Yang menarik, di tengah kerumunan massa, Bupati Lampung Selatan Radityo Egi Pratama memilih langkah sederhana namun sarat makna: duduk bersila di atas aspal, tanpa jarak, berbaur bersama rakyat yang sedang menyuarakan aspirasinya.
Tanpa pengawalan ketat, Bupati Egi hadir bersama Wakil Bupati, Kapolres, Dandim 0421/LS, Ketua dan Wakil Ketua DPRD, serta sejumlah anggota dewan. Kehadirannya bukan untuk berpidato panjang, melainkan untuk mendengarkan langsung suara rakyat.
“Saya senang sekali kalian semua hari ini bisa menyampaikan aspirasi dengan cara yang tertib, damai, dan dewasa. Ini adalah ciri-ciri masyarakat yang maju,” ujar Bupati Egi, disambut tepuk tangan para peserta aksi.
Aksi damai tersebut bukan hanya ruang penyampaian tuntutan, tetapi juga menjadi momen tumbuhnya simpati dan dialog terbuka antara pemerintah dan masyarakat. Bupati Egi menegaskan bahwa seluruh masukan—baik yang berkaitan dengan isu nasional maupun daerah—telah dicatat dan akan segera ditindaklanjuti.
Salah satu kabar baik yang disampaikannya adalah bahwa tuntutan terkait beasiswa telah diusulkan dalam Anggaran Tahun 2026 dan telah mendapatkan lampu hijau dari DPRD.

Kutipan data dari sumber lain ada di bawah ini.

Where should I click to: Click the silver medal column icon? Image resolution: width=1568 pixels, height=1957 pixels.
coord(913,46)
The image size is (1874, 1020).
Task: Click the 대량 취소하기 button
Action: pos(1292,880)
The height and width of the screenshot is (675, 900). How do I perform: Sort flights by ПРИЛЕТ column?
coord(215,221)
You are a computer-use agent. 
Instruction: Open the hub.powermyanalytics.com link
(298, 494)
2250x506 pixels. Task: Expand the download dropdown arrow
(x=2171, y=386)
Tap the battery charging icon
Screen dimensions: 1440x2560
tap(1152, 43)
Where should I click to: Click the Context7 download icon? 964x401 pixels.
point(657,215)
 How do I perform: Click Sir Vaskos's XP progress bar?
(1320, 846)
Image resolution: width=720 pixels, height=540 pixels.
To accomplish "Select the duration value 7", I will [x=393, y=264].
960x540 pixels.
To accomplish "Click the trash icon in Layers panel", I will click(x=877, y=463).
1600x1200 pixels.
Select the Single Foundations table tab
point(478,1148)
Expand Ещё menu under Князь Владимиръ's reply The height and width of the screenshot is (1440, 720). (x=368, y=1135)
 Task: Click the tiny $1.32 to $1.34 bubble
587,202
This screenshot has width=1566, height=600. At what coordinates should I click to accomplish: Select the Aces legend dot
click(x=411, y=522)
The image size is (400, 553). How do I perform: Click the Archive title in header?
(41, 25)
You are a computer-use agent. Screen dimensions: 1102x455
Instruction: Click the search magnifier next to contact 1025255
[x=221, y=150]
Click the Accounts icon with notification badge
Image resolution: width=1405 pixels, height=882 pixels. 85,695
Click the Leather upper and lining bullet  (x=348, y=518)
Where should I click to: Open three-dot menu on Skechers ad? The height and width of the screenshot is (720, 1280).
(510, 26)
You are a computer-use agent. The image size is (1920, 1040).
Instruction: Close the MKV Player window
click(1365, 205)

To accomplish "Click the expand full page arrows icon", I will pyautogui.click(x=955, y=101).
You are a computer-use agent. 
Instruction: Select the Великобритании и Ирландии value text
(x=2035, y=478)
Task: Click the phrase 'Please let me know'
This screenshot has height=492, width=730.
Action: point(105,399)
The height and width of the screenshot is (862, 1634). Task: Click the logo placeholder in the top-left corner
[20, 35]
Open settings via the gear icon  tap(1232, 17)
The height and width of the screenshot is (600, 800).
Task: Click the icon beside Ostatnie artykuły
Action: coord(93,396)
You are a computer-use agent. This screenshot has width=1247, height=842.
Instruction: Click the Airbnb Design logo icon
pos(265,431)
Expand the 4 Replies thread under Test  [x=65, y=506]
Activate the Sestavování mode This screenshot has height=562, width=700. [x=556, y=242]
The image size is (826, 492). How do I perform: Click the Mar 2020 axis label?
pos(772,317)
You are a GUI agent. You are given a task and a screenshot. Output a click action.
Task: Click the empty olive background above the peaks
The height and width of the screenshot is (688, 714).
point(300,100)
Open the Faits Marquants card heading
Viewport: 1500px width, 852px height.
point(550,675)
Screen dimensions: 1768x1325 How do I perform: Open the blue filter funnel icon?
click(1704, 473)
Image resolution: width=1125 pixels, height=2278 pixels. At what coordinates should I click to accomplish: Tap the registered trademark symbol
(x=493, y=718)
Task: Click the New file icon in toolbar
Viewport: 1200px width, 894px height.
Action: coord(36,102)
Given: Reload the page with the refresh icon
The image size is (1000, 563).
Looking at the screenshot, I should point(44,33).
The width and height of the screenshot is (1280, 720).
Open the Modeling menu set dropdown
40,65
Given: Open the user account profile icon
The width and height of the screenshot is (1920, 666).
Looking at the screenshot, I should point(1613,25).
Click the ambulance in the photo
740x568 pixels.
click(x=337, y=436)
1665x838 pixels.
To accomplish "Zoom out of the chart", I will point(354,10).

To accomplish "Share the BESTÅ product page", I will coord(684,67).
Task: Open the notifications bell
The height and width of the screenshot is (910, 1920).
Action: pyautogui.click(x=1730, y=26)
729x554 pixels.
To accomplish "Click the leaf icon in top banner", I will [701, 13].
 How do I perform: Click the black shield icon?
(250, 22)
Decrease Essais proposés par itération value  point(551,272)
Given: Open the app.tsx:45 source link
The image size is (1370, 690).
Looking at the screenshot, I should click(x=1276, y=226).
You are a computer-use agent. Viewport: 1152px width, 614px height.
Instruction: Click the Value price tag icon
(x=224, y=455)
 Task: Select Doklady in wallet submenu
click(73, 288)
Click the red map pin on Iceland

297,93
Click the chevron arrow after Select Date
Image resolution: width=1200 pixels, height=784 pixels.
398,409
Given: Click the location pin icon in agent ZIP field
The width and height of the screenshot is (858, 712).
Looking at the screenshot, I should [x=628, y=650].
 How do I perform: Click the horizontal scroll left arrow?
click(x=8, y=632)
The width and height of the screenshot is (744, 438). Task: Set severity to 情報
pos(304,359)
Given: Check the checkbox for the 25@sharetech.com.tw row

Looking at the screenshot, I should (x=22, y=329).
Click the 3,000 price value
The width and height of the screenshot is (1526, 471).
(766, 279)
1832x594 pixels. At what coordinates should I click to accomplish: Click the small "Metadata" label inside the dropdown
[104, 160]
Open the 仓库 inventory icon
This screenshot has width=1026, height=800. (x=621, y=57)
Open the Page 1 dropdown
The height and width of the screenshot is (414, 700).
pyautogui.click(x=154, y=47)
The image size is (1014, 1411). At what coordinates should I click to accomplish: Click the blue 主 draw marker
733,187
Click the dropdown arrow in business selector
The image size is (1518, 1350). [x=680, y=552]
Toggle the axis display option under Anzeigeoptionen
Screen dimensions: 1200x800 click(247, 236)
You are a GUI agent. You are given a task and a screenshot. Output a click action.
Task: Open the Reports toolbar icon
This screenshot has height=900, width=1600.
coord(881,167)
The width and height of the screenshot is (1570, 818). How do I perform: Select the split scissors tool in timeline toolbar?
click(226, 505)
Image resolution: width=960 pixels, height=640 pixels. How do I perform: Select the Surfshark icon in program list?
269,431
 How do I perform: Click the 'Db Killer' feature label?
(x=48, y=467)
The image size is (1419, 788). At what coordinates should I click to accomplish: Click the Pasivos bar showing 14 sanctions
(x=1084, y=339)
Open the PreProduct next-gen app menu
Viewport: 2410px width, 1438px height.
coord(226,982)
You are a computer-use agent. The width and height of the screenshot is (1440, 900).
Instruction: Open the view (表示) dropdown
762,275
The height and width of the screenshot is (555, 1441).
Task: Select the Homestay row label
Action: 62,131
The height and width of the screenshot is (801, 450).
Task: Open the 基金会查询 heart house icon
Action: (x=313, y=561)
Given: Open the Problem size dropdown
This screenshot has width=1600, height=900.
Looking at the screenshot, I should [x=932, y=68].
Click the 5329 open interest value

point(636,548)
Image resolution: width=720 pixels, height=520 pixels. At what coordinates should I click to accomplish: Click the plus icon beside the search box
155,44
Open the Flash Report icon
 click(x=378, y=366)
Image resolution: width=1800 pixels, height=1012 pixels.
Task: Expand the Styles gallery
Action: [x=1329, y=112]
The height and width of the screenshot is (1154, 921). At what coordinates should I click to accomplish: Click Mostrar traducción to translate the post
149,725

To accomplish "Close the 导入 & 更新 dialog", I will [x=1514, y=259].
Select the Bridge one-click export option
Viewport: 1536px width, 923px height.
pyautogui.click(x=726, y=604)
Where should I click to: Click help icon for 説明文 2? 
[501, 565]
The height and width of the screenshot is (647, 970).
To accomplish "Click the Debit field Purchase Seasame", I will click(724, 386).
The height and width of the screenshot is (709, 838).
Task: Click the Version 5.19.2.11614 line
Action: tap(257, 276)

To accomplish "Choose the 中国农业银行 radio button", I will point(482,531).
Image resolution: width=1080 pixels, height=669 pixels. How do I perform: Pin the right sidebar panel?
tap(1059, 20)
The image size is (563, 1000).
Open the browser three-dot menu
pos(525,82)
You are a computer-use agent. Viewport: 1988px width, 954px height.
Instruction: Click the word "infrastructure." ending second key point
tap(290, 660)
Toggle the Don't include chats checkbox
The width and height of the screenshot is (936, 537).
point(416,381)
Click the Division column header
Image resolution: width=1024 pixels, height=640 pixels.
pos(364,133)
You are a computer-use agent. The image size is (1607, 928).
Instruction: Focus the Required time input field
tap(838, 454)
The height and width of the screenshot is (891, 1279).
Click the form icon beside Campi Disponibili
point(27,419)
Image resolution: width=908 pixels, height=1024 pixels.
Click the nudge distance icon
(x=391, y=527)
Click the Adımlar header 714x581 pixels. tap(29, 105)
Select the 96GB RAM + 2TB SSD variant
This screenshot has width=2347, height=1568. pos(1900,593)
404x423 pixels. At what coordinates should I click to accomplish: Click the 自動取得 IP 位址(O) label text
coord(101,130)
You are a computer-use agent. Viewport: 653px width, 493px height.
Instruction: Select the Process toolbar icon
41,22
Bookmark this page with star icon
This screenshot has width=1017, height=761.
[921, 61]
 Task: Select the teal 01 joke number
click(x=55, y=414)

“Sekali lagi saya ucapkan terima kasih. Jadilah masyarakat yang maju, cerdas, dan dewasa. Pemerintah Kabupaten Lampung Selatan selalu terbuka terhadap kritik, saran, dan masukan,” lanjut Bupati Egi.
Menambah kehangatan suasana, Ketua DPRD Lampung Selatan, Erma Yusneli, juga turut menyampaikan apresiasinya terhadap aksi damai tersebut.
“Aspirasi masyarakat adalah bagian penting dalam menjalankan fungsi kami di parlemen. Saya mengapresiasi semangat mahasiswa yang menyampaikan pendapat dengan tertib dan kondusif,” ujarnya.
Di balik teriknya aspal siang itu, tersirat sebuah harapan baru: bahwa demokrasi di Lampung Selatan dapat tumbuh dalam suasana humanis—di mana pemimpin dan rakyat duduk sejajar, saling mendengar.